The 1st edition OS map shows the layout of the garden as it still remains today on the steep south-facing slope of the valley of the Bervie Water. It is a series of four terraces, across which run diagonal intersecting grass paths. The 8th Viscount is known to have planted extensively in the garden between 1820-59 and the mill-lade, formed as a feature along the southern boundary of the garden, could have been created at this time. Many exotic conifers have been introduced including the Douglas Firs, Wellingtonia and an early Cedar, thought to be c.220 years old. Among the more recent additions were two Metasequoias from the first batch of seed delivered to Crathes Castle after its introduction to Britain in 1948.
The unusual intersecting grass paths have been retained over the years and help to disguise the steep slope of the garden. Old clipped box and yews edge and protect the diamond shaped compartments and were part of the original formal layout.

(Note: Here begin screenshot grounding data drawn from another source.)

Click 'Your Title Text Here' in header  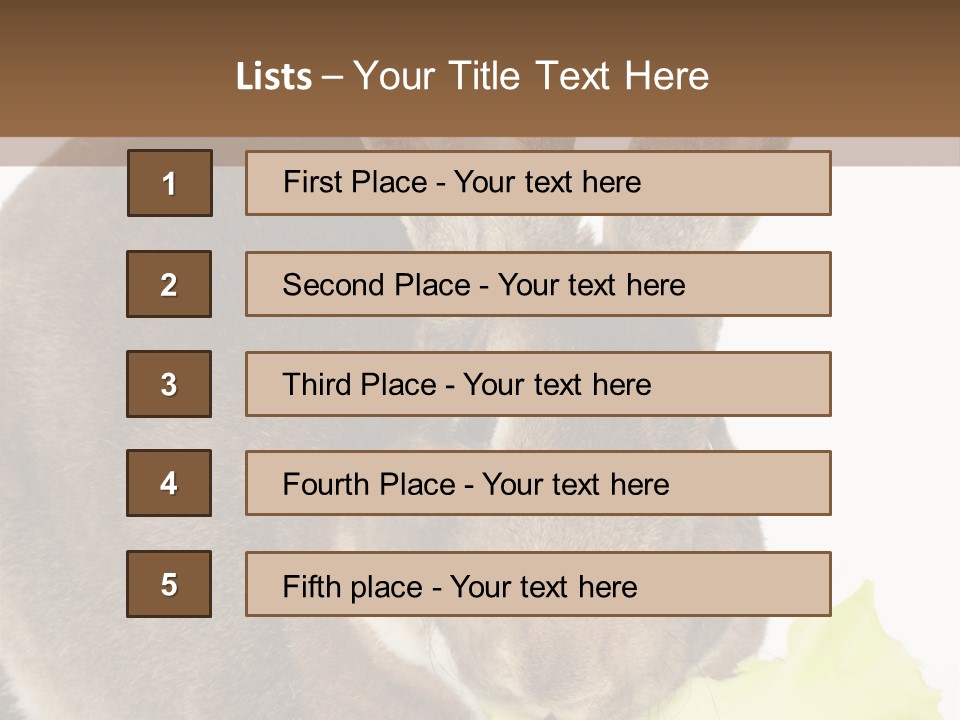(531, 76)
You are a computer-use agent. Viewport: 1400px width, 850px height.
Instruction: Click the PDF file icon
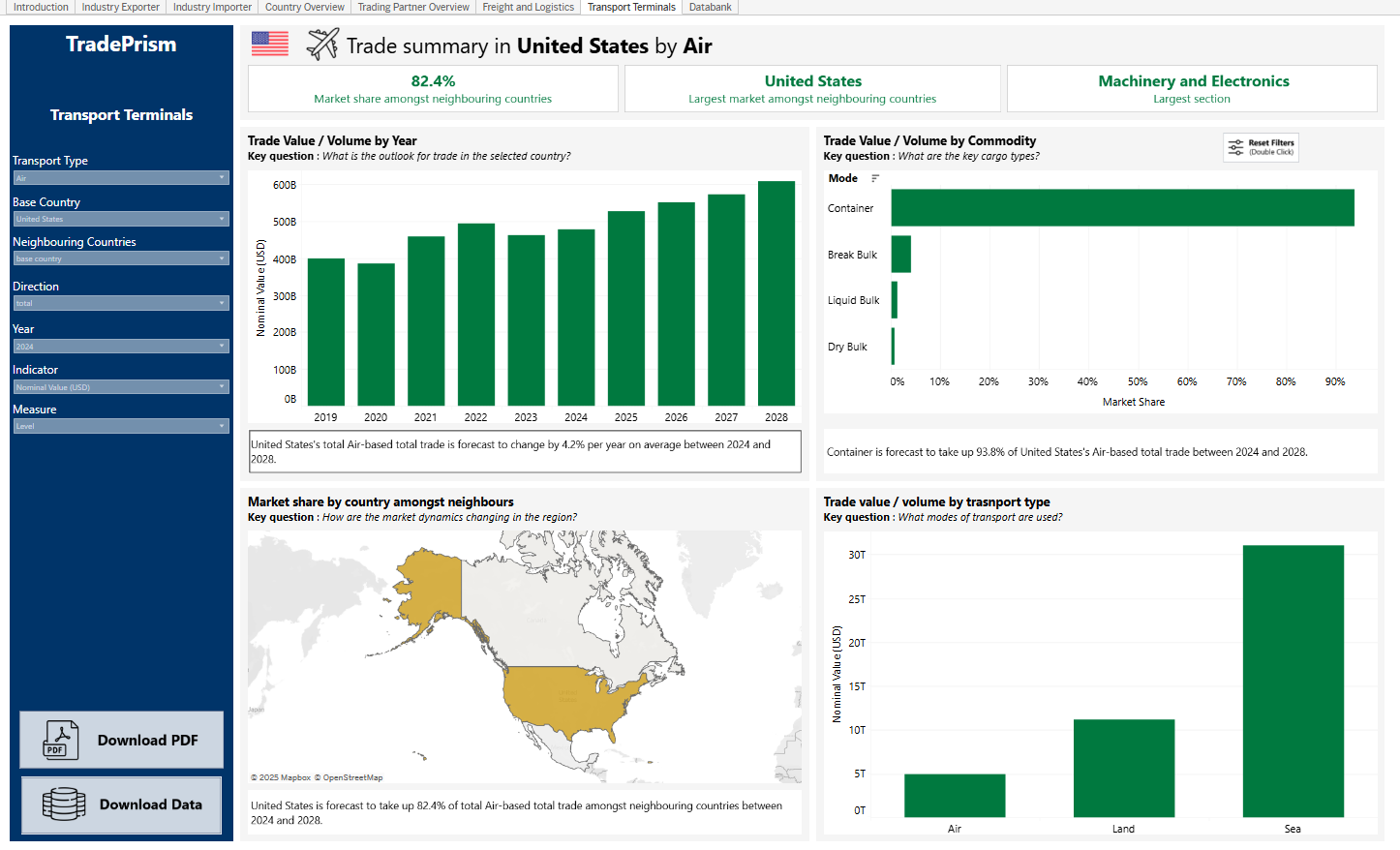coord(60,741)
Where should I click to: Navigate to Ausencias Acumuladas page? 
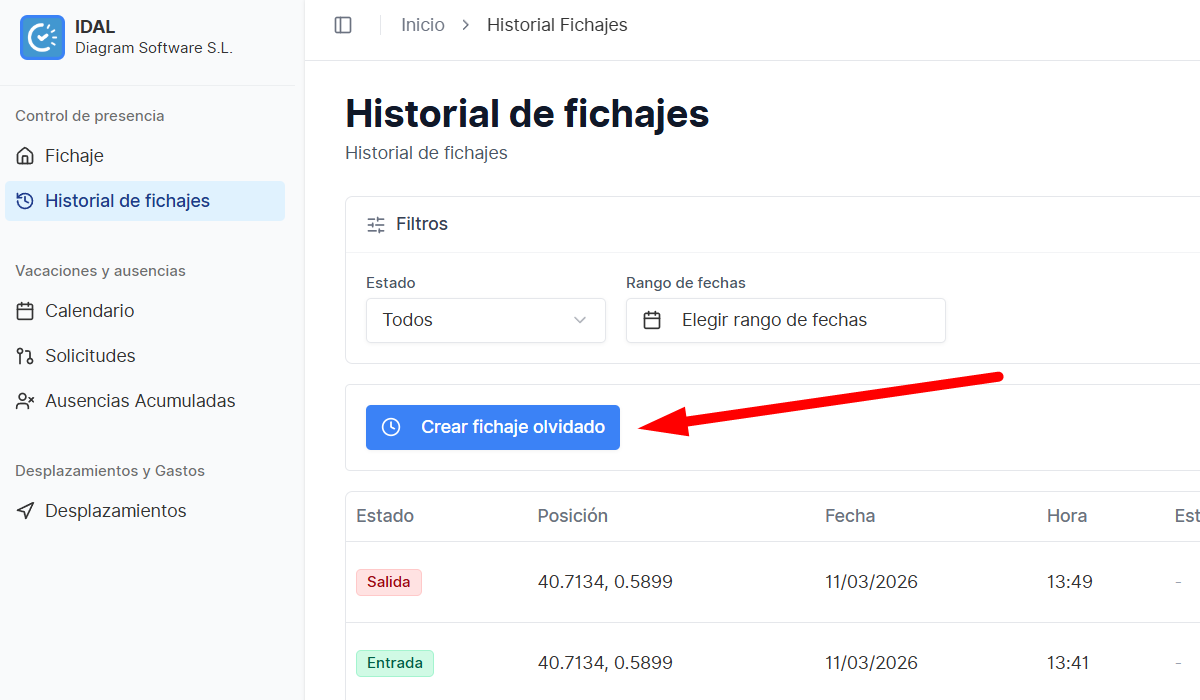tap(140, 401)
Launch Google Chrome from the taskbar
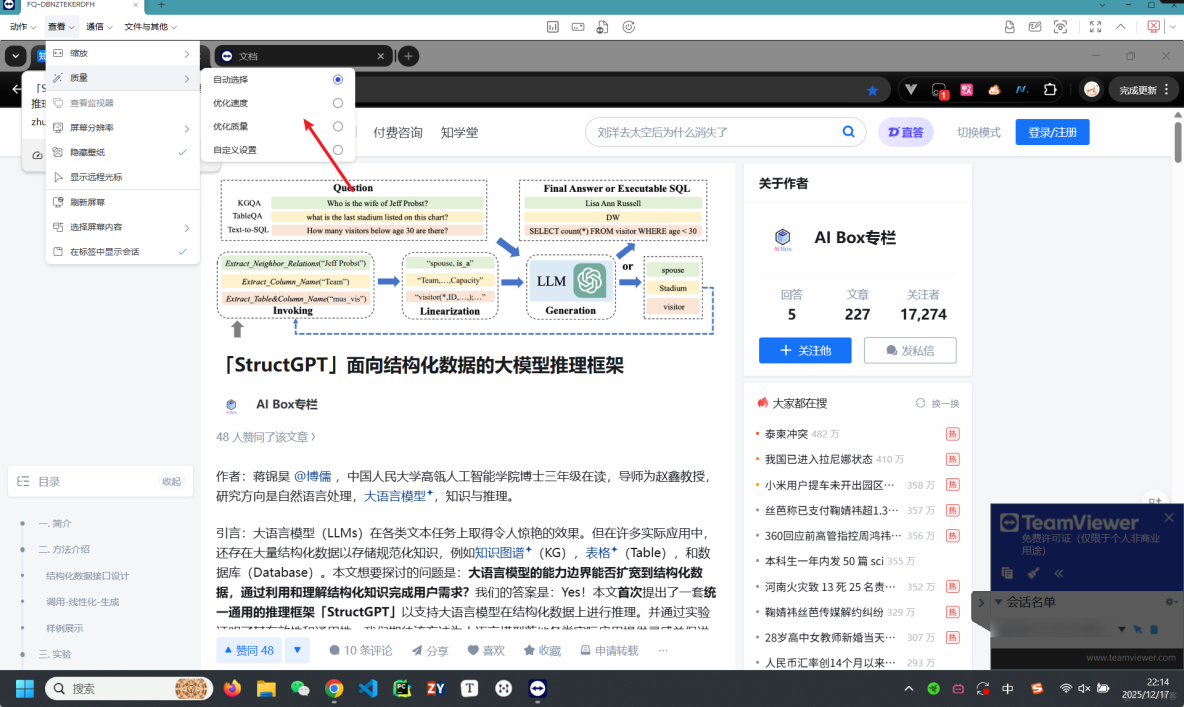 tap(334, 688)
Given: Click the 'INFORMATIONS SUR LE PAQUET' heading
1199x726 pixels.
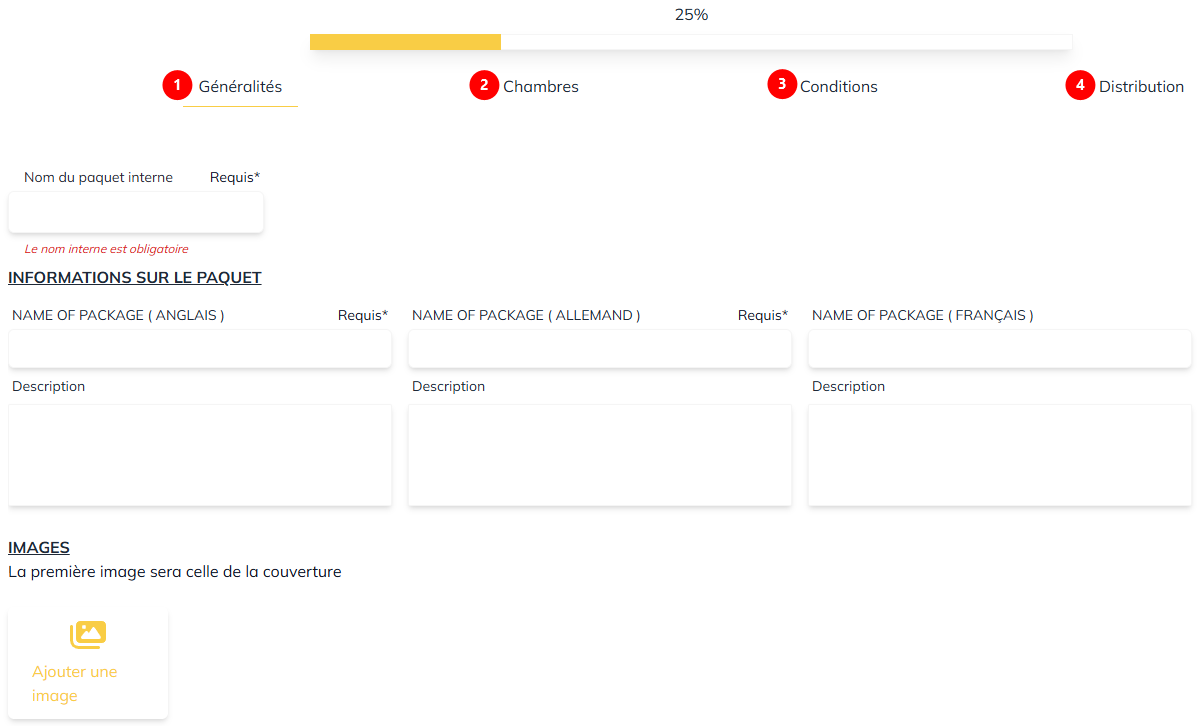Looking at the screenshot, I should (135, 278).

The grass paths and hedges are maintained to the same shapes and to a high standard.
The layout of the garden decreases in formality as the terraces descend the slope. Extensive herbaceous borders line the south-facing wall of the upper terrace to the garden house at its west end, and vegetables and cut flowers are grown together. The ribbon bedding of earlier years has been replaced with rose and shrub beds and a variety of ornamental trees and flowering shrubs has been planted to give a wide range of colour throughout the year. The glasshouses are today used for ornamental and pot plants. There are two gates in the west wall which lead to a woodland walk through Kailbank Wood, which was laid out in the past as a shrubbery up to the chapel site to the west. The path returns along the south side of the woods and along the canalised mill-lade to re-enter the garden by the lower gate. The lower terrace is planted as an orchard with hazel trees as an unusual feature. A 200 yard long rifle sighting range was laid out along the lowest terrace in about 1860, and two of the targets remain, one of which is an iron stag. In spring the woodland area is carpeted with daffodils, white bluebells, aconites and snowdrops.
The lawns extend up to the house and island rose beds are laid out under ornamental trees. Rose borders and a rock garden have been added near to the house by Lady Arbuthnott.